- INSTRUCTIONS TO FOLLOW: Leaving out every picture, output the records below exactly as they are.

- STUDY MATERIAL:

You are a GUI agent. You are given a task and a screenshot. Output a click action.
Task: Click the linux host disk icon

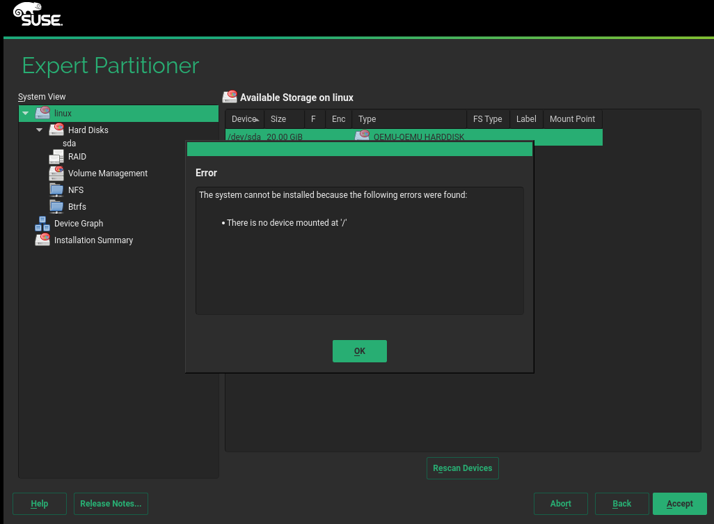[x=42, y=114]
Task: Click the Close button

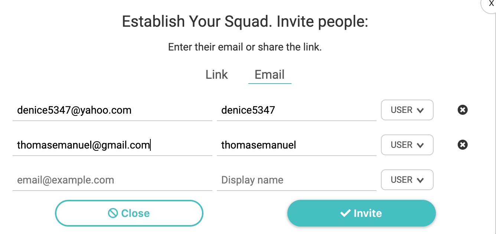Action: click(129, 213)
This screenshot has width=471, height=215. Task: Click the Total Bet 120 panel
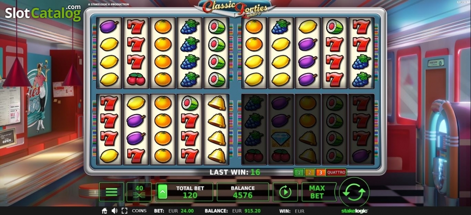[184, 192]
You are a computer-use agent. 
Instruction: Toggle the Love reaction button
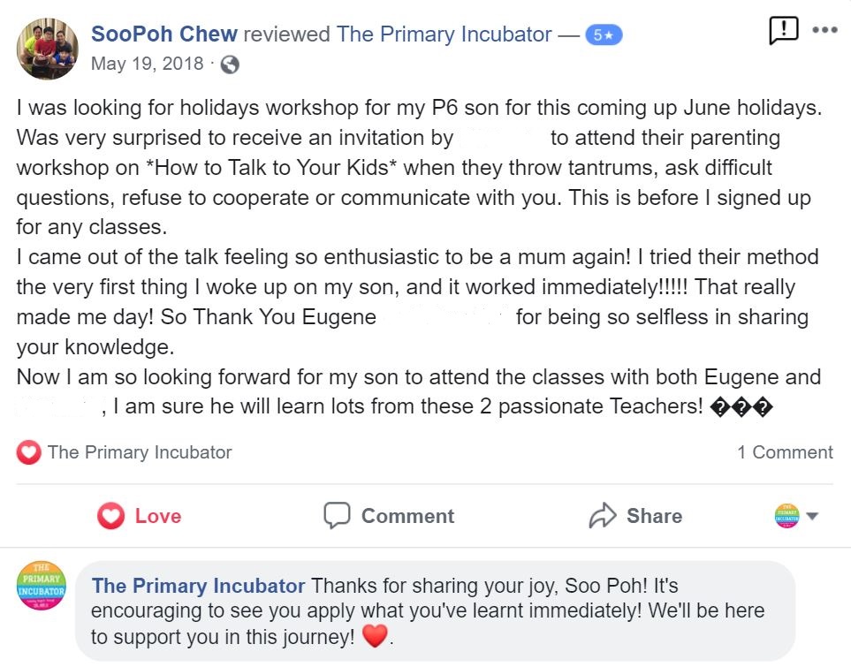139,516
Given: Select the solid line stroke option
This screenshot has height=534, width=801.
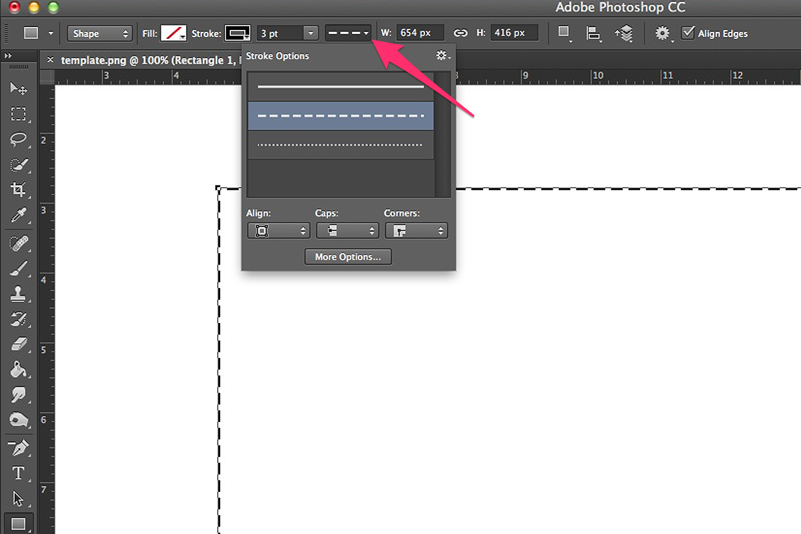Looking at the screenshot, I should (x=340, y=87).
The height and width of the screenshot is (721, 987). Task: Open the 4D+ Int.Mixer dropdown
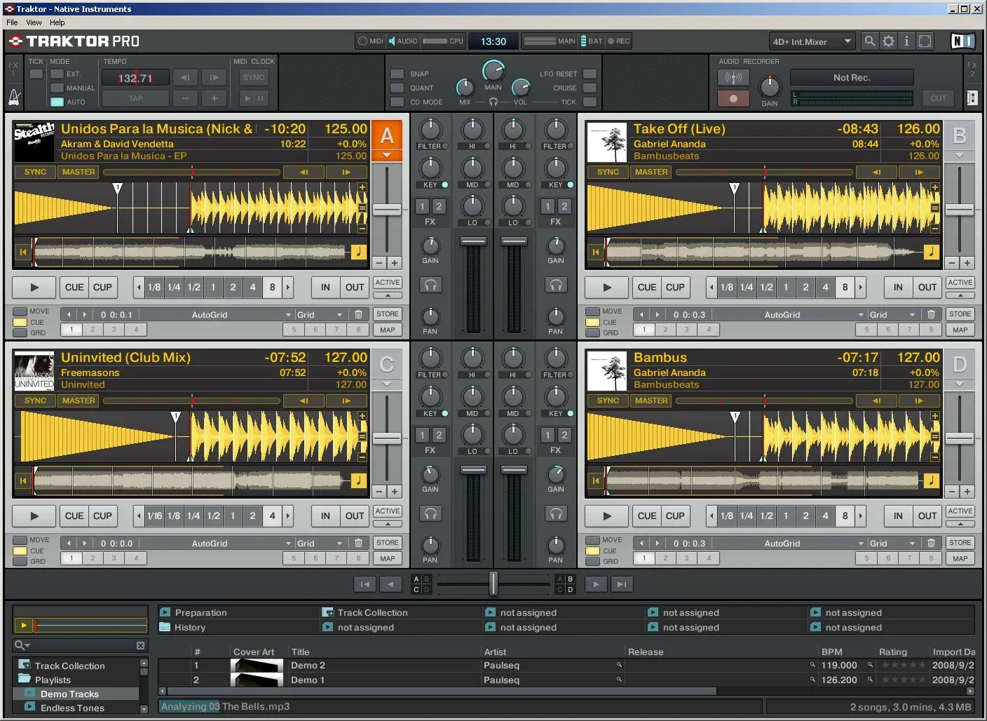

- ANSWER TO THIS PROBLEM:
You are a GUI agent. You are given a task and a screenshot. Output a click action.
Task: Click the linux host disk icon

[x=42, y=114]
Task: Click the Close button

Action: click(129, 213)
This screenshot has width=471, height=215. Task: Click the Total Bet 120 panel
[184, 192]
You are a computer-use agent. 
Instruction: Toggle the Love reaction button
139,516
Given: Select the solid line stroke option
This screenshot has height=534, width=801.
Looking at the screenshot, I should (x=340, y=87).
The height and width of the screenshot is (721, 987). Task: Open the 4D+ Int.Mixer dropdown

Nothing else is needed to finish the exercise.